Taylor v. Taylor

By Judge Michael P. McWeeny

This matter is before the Court on the Defendant’s Motion to Reconsider. Originally, this matter came before the Court on the Complainant’s Rule to Show Cause. The Defendant then filed a Motion to Contest Jurisdiction on the Rule to Show Cause, which the Court denied. Now, the Defendant petitions the Court to reconsider its original ruling. After reviewing the parties’ briefs and the applicable law, the Court grants the Defendant’s Motion to Reconsider.

Facts

The Court entered a Final Decree divorcing the parties on February 12, 1996. The parties have one minor child named Adrienne D. Taylor. Pursuant to the Final Decree, the parties share joint legal custody of Adrienne Taylor, and the Defendant has primary physical custody. On February 20,1997, the Complainant filed a Rule to Show Cause against the Defendant for denying him visitation with Adrienne. At the time of the filing of the Rule to Show Cause, the Complainant resided in Arizona. Additionally, the Defendant and Adrienne have resided in Indiana since before the entry of the Final Decree.

*191 Uniform Child Custody Jurisdiction Act

Jurisdiction in this case is governed by Virginia Code § 20-126, Uniform Child Custody Jurisdiction Act (“UCCJA”). The Act provides that a Virginia court has jurisdiction to hear matters relating to child custody if: (1) Virginia is the home state of the child, (2) it is in the best interest of the child that Virginia assume jurisdiction based on a significant connection with Virginia or substantial evidence in Virginia, (3) the child is present in Virginia and there is an emergency, or (4) no other state has jurisdiction. If a case before a Virginia court does not have one of these four grounds for jurisdiction, the court does not have jurisdiction to hear the matter.

In the case at bar, the Court finds that none of the above-stated grounds for jurisdiction are present; therefore, the Court does not have jurisdiction to hear this matter. First, the Court notes that Virginia is not the home state of the child. The Code defines the home state as one “in which the child immediately preceding the time involved lived with ... a parent ... for at least six consecutive months.” Va. Code § 20-125. In this case, Virginia is not the minor child’s home state as the mother and the minor child have both resided in Indiana for at least six months prior to the start of the present proceeding. Thus, there are no grounds for jurisdiction based upon Virginia being the child’s home state. Also, the Court finds that this matter has no significant connection with the Commonwealth as it concerns missed visitation in Indiana and all parties presently reside outside of Virginia. Additionally, the child is not physically present in the Commonwealth, nor is there any emergency in this matter. Finally, the Court finds that other states could have jurisdiction in this matter. Based upon these reasons, the Court finds that it does not have jurisdiction to hear this matter.

The Complainant has cited Crabtree v.
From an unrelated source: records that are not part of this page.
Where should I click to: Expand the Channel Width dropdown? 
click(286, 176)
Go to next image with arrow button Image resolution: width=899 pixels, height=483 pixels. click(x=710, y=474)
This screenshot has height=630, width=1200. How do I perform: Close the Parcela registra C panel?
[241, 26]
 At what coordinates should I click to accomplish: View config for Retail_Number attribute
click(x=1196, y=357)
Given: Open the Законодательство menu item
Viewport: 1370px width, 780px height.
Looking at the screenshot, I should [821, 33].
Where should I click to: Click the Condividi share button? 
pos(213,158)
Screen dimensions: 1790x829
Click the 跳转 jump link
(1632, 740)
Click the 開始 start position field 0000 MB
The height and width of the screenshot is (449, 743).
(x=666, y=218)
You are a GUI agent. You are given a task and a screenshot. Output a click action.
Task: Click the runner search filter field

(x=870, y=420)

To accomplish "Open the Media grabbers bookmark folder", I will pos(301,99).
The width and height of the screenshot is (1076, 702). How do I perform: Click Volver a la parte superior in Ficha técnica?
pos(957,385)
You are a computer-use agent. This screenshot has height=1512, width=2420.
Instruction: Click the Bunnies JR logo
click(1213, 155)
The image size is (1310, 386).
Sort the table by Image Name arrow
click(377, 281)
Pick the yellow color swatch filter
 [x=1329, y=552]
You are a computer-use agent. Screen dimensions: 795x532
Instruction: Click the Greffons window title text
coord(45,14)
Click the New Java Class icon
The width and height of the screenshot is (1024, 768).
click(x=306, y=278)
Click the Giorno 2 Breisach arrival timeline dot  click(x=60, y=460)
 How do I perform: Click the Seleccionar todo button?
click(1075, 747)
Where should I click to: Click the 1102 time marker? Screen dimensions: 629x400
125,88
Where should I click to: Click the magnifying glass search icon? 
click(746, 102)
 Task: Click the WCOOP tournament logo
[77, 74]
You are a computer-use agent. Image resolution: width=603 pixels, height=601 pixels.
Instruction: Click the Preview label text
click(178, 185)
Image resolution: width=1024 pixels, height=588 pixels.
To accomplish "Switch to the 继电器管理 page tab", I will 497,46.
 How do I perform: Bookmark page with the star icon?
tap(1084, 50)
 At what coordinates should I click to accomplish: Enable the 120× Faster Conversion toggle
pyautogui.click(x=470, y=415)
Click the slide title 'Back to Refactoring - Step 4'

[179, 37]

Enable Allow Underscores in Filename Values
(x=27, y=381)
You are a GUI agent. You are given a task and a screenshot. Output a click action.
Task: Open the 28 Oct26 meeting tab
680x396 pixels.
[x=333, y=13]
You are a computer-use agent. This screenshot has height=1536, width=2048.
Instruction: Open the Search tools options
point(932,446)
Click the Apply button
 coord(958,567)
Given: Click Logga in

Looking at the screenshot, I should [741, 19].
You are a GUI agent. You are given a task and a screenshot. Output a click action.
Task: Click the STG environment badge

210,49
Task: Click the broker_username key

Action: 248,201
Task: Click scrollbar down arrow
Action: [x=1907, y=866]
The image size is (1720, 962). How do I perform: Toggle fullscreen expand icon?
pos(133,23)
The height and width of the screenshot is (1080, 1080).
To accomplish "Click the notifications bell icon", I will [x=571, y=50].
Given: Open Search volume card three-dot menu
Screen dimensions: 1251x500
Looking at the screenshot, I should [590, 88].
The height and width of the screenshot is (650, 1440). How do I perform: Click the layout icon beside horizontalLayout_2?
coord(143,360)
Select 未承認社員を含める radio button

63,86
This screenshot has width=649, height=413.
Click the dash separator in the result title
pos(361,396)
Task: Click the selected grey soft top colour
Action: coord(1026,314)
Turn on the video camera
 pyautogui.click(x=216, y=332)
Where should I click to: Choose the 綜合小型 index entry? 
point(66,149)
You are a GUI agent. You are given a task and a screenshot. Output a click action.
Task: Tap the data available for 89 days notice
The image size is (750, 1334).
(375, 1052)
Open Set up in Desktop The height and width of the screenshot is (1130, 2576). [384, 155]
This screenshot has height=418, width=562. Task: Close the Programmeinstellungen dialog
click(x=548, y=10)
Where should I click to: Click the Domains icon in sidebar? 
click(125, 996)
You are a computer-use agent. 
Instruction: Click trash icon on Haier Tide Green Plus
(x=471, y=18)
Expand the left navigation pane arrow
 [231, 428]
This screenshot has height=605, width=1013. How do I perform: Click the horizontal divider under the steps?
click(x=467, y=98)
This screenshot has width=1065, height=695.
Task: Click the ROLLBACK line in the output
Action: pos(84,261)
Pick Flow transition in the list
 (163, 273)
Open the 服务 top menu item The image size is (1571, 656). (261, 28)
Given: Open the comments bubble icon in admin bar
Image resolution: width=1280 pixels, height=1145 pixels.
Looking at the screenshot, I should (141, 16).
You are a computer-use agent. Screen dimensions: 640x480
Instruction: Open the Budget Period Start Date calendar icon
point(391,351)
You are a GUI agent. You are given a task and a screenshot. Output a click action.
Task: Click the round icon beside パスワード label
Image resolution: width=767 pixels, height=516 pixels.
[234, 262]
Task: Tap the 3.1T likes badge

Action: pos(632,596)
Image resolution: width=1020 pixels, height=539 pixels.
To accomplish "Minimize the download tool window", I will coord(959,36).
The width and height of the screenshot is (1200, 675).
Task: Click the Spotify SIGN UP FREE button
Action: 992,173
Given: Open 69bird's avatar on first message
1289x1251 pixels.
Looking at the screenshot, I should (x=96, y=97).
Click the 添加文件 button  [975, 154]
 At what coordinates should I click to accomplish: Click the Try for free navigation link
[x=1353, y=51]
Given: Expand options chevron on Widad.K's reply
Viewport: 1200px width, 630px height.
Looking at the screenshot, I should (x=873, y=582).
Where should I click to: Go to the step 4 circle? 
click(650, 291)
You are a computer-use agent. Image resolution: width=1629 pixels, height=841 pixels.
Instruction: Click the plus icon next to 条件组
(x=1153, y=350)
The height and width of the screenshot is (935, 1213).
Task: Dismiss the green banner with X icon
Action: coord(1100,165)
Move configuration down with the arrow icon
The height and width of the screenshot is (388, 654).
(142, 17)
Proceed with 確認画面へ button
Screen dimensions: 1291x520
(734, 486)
Crabtree, 17 Va. App. 81 (1993), and Musser v. Musser, Va. App. Unp. 2389944 (1995), as supporting his contention that the Court has jurisdiction in this matter. The Court, however, disagrees. In Crabtree v. Crabtree, the Court of Appeals determined whether a circuit court had the authority to reinstate a case and hear child support and custody matters after it had transferred those matters to the juvenile and domestic relations court. The Court finds that Crabtree deals with different issues from those before the Court and is not controlling. Next, the Complainant cites Musser v. Musser in support of his position. He argues that in Musser, the Court of Appeals concluded that the circuit court had jurisdiction to hear a matter, even though the mother and child lived in California since 1986. Musser, however, can be distinguished from the case at bar as there were several factors in favor of the exercise of jurisdiction in *192that case that are not present here. Specifically, in Musser. “Virginia was the home state of the children at the start of the proceedings,” “[the father] continues to be domiciled in Virginia,” and “Virginia courts have ruled on visitation motions throughout the intervening period.” Musser, 1995 Va. App. Unp. 238944, at 1.

Conclusion

For the above-stated reasons, the Court finds that it does not have jurisdiction to hear the matter and dismisses the Rule to Show Cause. Additionally, as the Court does not have jurisdiction, the testimony and arguments offered by the parties are moot, and the Court does not rule on any other motions.